* _Extrait de page_
☆ ☆ ☆ ☆ ☆

Dans le milieu Alpha/FLE, il est crucial de légitimer les savoirs et les histoires des apprenant.es. Cela implique d’adopter une posture consciente de l’héritage colonial et de s’éloigner des postures dominantes. L’un des moyens de renforcer ce pouvoir d’agir est la mise en place d’une cogestion des classes, où les apprenant.es peuvent eux/elles-mêmes s’organiser et décider de leur participation, favorisant ainsi leur autonomie. L’un des leviers clés de cette approche est la représentation : il est crucial que celles et ceux qui parlent de vécus et issus ces communautés soient valorisées. Un exemple poignant de cette question de représentation est celui de Françoise Vergès, qui, issue d’une famille esclavagiste, s’est appropriée un héritage réunionnais qu’elle n’a pas directement vécu, une appropriation qui soulève la question de qui a le droit de parler d’un vécu particulier.
Le rôle de l’allié.e est également central dans cette dynamique, en créant des safe spaces et en portant la parole de ceux qui ne peuvent pas s’exprimer. Dans le contexte du milieu Alpha/FLE, cela pourrait se traduire par des actions concrètes, comme servir de traducteur.trice ou d’interprète, pour permettre une expression plus authentique des besoins des apprenant.es. Cependant, il est essentiel que les allié.es ne s’approprient pas la parole des autres et qu’ils/elles laissent l’espace nécessaire aux personnes concernées, notamment dans les activités non-mixtes, où les individus se connectent autour de leur vécu commun.
Dans ces contextes, la décolonisation des pratiques éducatives et associatives devient une démarche incontournable pour un véritable changement, non seulement au niveau des discours, mais aussi dans les actions concrètes et les transformations des structures sociales et culturelles.

☆ ☆ ☆ ☆ ☆

* _Relevés de localisation de mots et d'éléments_

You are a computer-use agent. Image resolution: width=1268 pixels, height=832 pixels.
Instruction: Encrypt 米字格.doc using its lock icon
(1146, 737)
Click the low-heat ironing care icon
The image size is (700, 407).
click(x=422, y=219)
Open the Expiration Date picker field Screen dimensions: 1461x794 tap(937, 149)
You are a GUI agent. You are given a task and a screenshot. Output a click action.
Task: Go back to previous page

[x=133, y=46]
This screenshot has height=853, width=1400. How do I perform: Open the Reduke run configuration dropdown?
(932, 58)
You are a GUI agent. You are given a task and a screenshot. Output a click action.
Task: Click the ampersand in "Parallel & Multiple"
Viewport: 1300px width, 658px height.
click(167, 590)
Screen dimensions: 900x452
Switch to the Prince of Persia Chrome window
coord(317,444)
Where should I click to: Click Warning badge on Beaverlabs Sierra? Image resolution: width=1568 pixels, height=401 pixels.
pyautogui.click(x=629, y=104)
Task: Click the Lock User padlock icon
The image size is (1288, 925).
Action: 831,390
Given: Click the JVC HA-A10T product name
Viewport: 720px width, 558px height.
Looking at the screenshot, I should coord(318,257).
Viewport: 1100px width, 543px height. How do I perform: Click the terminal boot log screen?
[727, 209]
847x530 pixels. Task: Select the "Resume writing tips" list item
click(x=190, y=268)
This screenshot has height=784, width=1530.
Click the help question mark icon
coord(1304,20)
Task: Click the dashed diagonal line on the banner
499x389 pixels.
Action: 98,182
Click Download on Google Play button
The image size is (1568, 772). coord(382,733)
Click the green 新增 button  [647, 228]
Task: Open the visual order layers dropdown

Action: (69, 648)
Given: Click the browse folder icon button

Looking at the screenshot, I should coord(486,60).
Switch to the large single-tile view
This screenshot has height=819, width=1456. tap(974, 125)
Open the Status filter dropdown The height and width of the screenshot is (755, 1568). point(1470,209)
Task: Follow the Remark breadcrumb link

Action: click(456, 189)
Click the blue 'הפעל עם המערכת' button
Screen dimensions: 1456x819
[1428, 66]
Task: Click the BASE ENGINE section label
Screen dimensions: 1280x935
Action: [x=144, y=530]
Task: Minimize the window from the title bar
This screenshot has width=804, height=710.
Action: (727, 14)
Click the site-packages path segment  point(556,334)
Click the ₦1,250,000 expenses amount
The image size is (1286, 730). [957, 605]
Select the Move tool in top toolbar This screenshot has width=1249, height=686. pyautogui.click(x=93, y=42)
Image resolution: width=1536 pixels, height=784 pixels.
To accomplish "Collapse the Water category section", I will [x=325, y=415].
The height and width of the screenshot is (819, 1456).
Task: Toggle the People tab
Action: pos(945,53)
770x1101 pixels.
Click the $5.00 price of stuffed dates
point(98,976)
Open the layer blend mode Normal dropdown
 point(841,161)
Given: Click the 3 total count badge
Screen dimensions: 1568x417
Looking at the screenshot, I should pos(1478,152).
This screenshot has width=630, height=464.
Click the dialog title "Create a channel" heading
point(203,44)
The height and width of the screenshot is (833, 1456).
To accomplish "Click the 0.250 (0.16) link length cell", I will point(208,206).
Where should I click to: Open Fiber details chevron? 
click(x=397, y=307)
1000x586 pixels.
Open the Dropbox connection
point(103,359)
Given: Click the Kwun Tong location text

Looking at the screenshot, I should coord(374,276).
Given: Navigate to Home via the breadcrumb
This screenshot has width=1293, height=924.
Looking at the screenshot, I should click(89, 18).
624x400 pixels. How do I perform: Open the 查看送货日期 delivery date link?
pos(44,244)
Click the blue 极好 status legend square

☆ ☆ ☆ ☆ ☆

* _Objectifs_
- A) Reproduisez fidèlement le passage de l'extrait sur le milieu Alpha/FLE situé entre "Dans ces contextes, la" et "sociales et culturelles.", ces deux bornes comprises.
- B) Reprenez l'extrait sur le milieu Alpha/FLE à partir de sa dernière phrase et rédigez-en la suite.

* _Corrigé des exercices_
- A)
Dans ces contextes, la décolonisation des pratiques éducatives et associatives devient une démarche incontournable pour un véritable changement, non seulement au niveau des discours, mais aussi dans les actions concrètes et les transformations des structures sociales et culturelles.

- B)
Un article d’Eva Velasco
Bibliographie sur les fondement des études décoloniales et du féminisme décolonial
- Césaire, Aimé. Discours sur le colonialisme. Présence Africaine, 2024.
- Colin, Philippe, et Lissell Quiroz. Pensées décoloniales : une introduction aux théories critiques d’Amérique latine. Zones, 2023.
- Davis, Angela. Femmes, race et classe. Des femmes, 1983.
- Dussel, Enrique. Philosophie de la libération. Paris cedex 14, Presses Universitaires de France. « MétaphysiqueS », 2023.
- Fanon, Frantz. Les damnés de la terre. Editions La Découverte, 1985.
- Hooks, bell, et Noomi B. Grüsig. De la marge au centre : théorie féministe. Cambourakis, 2017.
- Larcher, Silyane, et Félix F. Germain. Marianne est aussi noire : luttes occultées pour l’égalité. Éditions du Seuil, 2024.
- Miano, Léonora. L’autre langue des femmes. Points, 2023.
- Ouassak, Fatima. La puissance des mères : pour un nouveau sujet révolutionnaire. La Découverte, 2020.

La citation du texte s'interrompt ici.